David Turnley: Tiananmen Square
A National Geographic story features the memories and photographs of photojournalists David (Stamps Associate Professor) and Peter Turnley, who covered the events of the student movement in Tiananmen Square in 1989.
David Turnley was in Paris when he got the call. His brother Peter was in Beijing to cover the visit of Soviet leader Mikhail Gorbachev to China but was on the line with different, more exciting news. A small group of students had taken to the streets in protest in Tiananmen Square — and their numbers were swelling.
“I think something is happening here,” Peter told his brother. You need to cover this too, Peter urged.

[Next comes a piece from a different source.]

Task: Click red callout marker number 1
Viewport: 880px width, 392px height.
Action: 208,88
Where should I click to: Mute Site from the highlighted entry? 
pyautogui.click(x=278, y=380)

What had started with a handful of students “soon turned into 10,000, and a few days after that, a million,” recalls Peter, all in support of greater political and personal freedoms. The year 1989 was a time of historic change in entrenched political systems like the Soviet Union and South Africa, and the Chinese students wanted to be part of it.
David flew out to cover the events as well, and as he walked among the million or more protesters who soon filled Tiananmen Square, “there was a sense of an elevated human spirit,” he says. “It was euphoric.”
That euphoria did not last long. The People’s Liberation Army was massing outside the city. The photographers followed some of the students as they traveled to the convoys to beg them not to interfere. When the army did crack down, David and Peter were there to photograph the brutal events and the generalized fear that followed.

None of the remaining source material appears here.